** Cosa fare **
Puoi riportare tutte le righe dei record seguenti come tabella Markdown con le colonne «N.» e «Testo», numerando ogni riga e tralasciando quelle vuote?

Record da una fonte di dati:
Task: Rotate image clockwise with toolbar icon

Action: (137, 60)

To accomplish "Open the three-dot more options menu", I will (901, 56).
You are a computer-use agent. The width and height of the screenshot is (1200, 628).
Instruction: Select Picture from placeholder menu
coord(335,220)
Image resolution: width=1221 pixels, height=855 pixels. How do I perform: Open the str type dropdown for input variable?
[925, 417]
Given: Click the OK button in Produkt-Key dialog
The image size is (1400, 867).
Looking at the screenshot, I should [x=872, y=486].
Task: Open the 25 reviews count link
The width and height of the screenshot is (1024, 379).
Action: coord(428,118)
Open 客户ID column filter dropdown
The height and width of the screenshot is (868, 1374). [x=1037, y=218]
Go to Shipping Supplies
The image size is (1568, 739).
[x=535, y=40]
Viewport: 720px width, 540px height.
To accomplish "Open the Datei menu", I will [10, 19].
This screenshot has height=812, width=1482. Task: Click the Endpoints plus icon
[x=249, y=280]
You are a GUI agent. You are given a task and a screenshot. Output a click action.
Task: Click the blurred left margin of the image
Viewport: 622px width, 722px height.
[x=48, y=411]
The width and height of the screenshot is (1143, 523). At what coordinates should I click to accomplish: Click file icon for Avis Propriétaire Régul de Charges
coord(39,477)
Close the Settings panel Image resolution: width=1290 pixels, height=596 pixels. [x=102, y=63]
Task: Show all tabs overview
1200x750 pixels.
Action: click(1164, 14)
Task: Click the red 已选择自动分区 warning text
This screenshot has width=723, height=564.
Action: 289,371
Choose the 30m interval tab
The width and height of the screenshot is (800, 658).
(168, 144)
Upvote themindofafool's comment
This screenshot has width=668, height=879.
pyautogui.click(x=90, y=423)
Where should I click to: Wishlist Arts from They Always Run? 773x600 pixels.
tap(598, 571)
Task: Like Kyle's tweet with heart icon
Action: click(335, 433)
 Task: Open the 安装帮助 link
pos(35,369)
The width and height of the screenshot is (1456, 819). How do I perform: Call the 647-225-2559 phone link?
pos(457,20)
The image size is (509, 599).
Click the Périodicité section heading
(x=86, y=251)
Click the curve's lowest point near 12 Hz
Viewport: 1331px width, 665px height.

** Risposta all'esercizio **
| N. | Testo |
|---|---|
| 1 | Task: Rotate image clockwise with toolbar icon |
| 2 | Action: (137, 60) |
| 3 | To accomplish "Open the three-dot more options menu", I will (901, 56). |
| 4 | You are a computer-use agent. The width and height of the screenshot is (1200, 628). |
| 5 | Instruction: Select Picture from placeholder menu |
| 6 | coord(335,220) |
| 7 | Image resolution: width=1221 pixels, height=855 pixels. How do I perform: Open the str type dropdown for input variable? |
| 8 | [925, 417] |
| 9 | Given: Click the OK button in Produkt-Key dialog |
| 10 | The image size is (1400, 867). |
| 11 | Looking at the screenshot, I should [x=872, y=486]. |
| 12 | Task: Open the 25 reviews count link |
| 13 | The width and height of the screenshot is (1024, 379). |
| 14 | Action: coord(428,118) |
| 15 | Open 客户ID column filter dropdown |
| 16 | The height and width of the screenshot is (868, 1374). [x=1037, y=218] |
| 17 | Go to Shipping Supplies |
| 18 | The image size is (1568, 739). |
| 19 | [x=535, y=40] |
| 20 | Viewport: 720px width, 540px height. |
| 21 | To accomplish "Open the Datei menu", I will [10, 19]. |
| 22 | This screenshot has height=812, width=1482. Task: Click the Endpoints plus icon |
| 23 | [x=249, y=280] |
| 24 | You are a GUI agent. You are given a task and a screenshot. Output a click action. |
| 25 | Task: Click the blurred left margin of the image |
| 26 | Viewport: 622px width, 722px height. |
| 27 | [x=48, y=411] |
| 28 | The width and height of the screenshot is (1143, 523). At what coordinates should I click to accomplish: Click file icon for Avis Propriétaire Régul de Charges |
| 29 | coord(39,477) |
| 30 | Close the Settings panel Image resolution: width=1290 pixels, height=596 pixels. [x=102, y=63] |
| 31 | Task: Show all tabs overview |
| 32 | 1200x750 pixels. |
| 33 | Action: click(1164, 14) |
| 34 | Task: Click the red 已选择自动分区 warning text |
| 35 | This screenshot has width=723, height=564. |
| 36 | Action: 289,371 |
| 37 | Choose the 30m interval tab |
| 38 | The width and height of the screenshot is (800, 658). |
| 39 | (168, 144) |
| 40 | Upvote themindofafool's comment |
| 41 | This screenshot has width=668, height=879. |
| 42 | pyautogui.click(x=90, y=423) |
| 43 | Where should I click to: Wishlist Arts from They Always Run? 773x600 pixels. |
| 44 | tap(598, 571) |
| 45 | Task: Like Kyle's tweet with heart icon |
| 46 | Action: click(335, 433) |
| 47 |  Task: Open the 安装帮助 link |
| 48 | pos(35,369) |
| 49 | The width and height of the screenshot is (1456, 819). How do I perform: Call the 647-225-2559 phone link? |
| 50 | pos(457,20) |
| 51 | The image size is (509, 599). |
| 52 | Click the Périodicité section heading |
| 53 | (x=86, y=251) |
| 54 | Click the curve's lowest point near 12 Hz |
| 55 | Viewport: 1331px width, 665px height. |